So, too, the PCGG's postulation that none of its members may be "required to testify or produce evidence in any judicial . . proceeding concerning matters
within its official cognizance," has no application to a judicial proceeding it has itself initiated. As just suggested, the act of bringing suit must entail a waiver
of the exemption from giving evidence; by bringing suit it brings itself within the operation and scope of all the rules governing civil actions, including the
rights and duties under the rules of discovery. Otherwise, the absurd would have to be conceded, that while the parties it has impleaded as defendants may
be required to "disgorge all the facts" within their knowledge and in their possession, it may not itself be subject to a like compulsion.

The State is, of course, immune from suit in the sense that it cannot, as a rule, be sued without its consent. But it is axiomatic that in filing an action, it
divests itself of its sovereign character and sheds its immunity from suit, descending to the level of an ordinary litigant. The PCGG cannot claim a superior or
preferred status to the State, even while assuming to represent or act for the State. 48

The suggestion 49
that the State makes no implied waiver of immunity by filing suit except when in so doing it acts in, or in matters concerning, its proprietary or
non-governmental capacity, is unacceptable; it attempts a distinction without support in principle or precedent. On the contrary —

The consent of the State to be sued may be given expressly or impliedly. Express consent may be manifested either through a general law or a
special law. Implied consent is given when the State itself commences litigation or when it enters into a contract. 50

The immunity of the State from suits does not deprive it of the right to sue private parties in its own courts. The state as plaintiff may avail itself of the different forms of actions open to private litigants. In short, by taking the initiative
in an action against the private parties, the state surrenders its privileged position and comes down to the level of the defendant. The latter automatically acquires, within certain limits, the right to set up whatever claims and other
defenses he might have against the state. . . . (Sinco, Philippine Political Law, Tenth E., pp. 36-37, citing U.S. vs. Ringgold, 8 Pet. 150, 8 L. ed. 899)" 51

It can hardly be doubted that in exercising the right of eminent domain, the State exercises its jus imperii, as distinguished from its proprietary rights or jus gestionis. Yet, even in that area, it has been held that where private property has been taken in
expropriation without just compensation being paid, the defense of immunity from suit cannot be set up by the State against an action for payment by the owner. 52

The Court also finds itself unable to sustain the PCGG's other principal contention, of the nullity of the Sandiganbayan's Order for the production and inspection of specified documents and things allegedly in its possession.

The Court gives short shrift to the argument that some documents sought to be produced and inspected had already been presented in Court and marked preliminarily as PCGG's exhibits, the movants having in fact viewed, scrutinized and even
offered objections thereto and made comments thereon. Obviously, there is nothing secret or confidential about these documents. No serious objection can therefore be presented to the desire of the private respondents to have copies of those
documents in order to study them some more or otherwise use them during the trial for any purpose allowed by law.
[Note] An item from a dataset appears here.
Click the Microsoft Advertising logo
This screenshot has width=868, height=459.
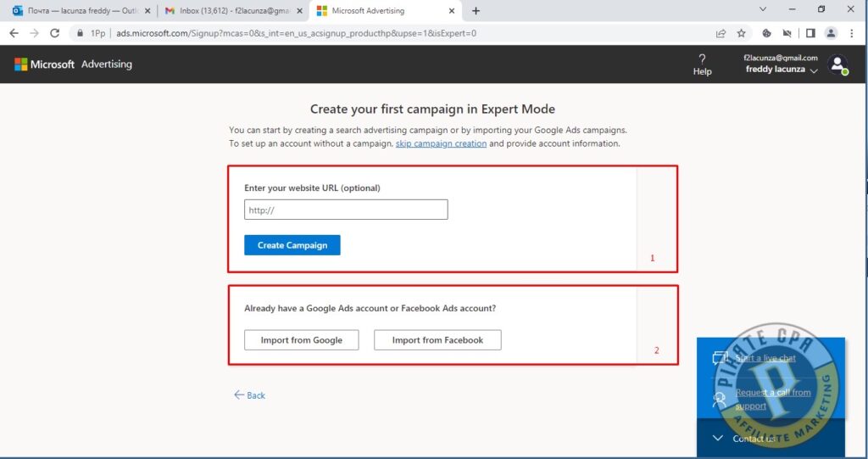(73, 64)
The PCGG says that some of the documents are non-existent. This it can allege in response to the corresponding question in the interrogatories, and it will incur no sanction for doing so unless it is subsequently established that the denial is false.

The claim that use of the documents is proscribed by Executive Order No. 1 has already been dealt with. The PCGG is however at liberty to allege and prove that said documents fall within some other privilege, constitutional or statutory.

The Court finally finds that, contrary to the petitioner's theory, there is good cause for the production and inspection of the documents subject of the motion dated August 3, 1989. 53
Some of the documents are, according to
the verification of the amended complaint, the basis of several of the material allegations of said complaint. Others, admittedly, are to be used in evidence
by the plaintiff. It is matters such as these into which inquiry is precisely allowed by the rules of discovery, to the end that the parties may adequately
prepare for pre-trial and trial. The only other documents sought to be produced are needed in relation to the allegations of the counterclaim. Their
relevance is indisputable; their disclosure may not be opposed.

One last word. Due no doubt to the deplorable unfamiliarity respecting the nature, purposes and operation of the modes of discovery earlier
mentioned, 54 there also appears to be a widely entertained idea that application of said modes is a complicated matter, unduly expensive and dilatory.
Nothing could be farther from the truth. For example, as will already have been noted from the preceding discussion, all that is entailed to activate or put in
motion the process of discovery by interrogatories to parties under Rule 25 of the Rules of Court, is simply the delivery directly to a party of a letter setting
forth a list of least questions with the request that they be answered individually. 55 That is all. The service of such a communication on the party has the
effect of imposing on him the obligation of answering the questions "separately and fully in writing underoath," and serving "a copy of the answers on the
party submitting the interrogatories within fifteen (15) days after service of the interrogatories . . ." 56 The sanctions for refusing to make discovery have
already been mentioned. 57 So, too, discovery under Rule 26 is begun by nothing more complex than the service on a party of a letter or other written
communication containing a request that specific facts therein set forth and/or particular documents copies of which are thereto appended, be admitted in
writing. 58 That is all. Again, the receipt of such a communication by the party has the effect of imposing on him the obligation of serving the party requesting
admission with "a sworn statement either denying specifically the matters of which an admission is requested or setting forth in detail the reasons why he
cannot truthfully either admit or deny those matters," failing in which "(e)ach of the matters of which admission is requested shall be deemed
admitted." 59 The taking of depositions in accordance with Rule 24 (either on oral examination or by written interrogatories) while somewhat less simple, is
nonetheless by no means as complicated as seems to be the lamentably extensive notion.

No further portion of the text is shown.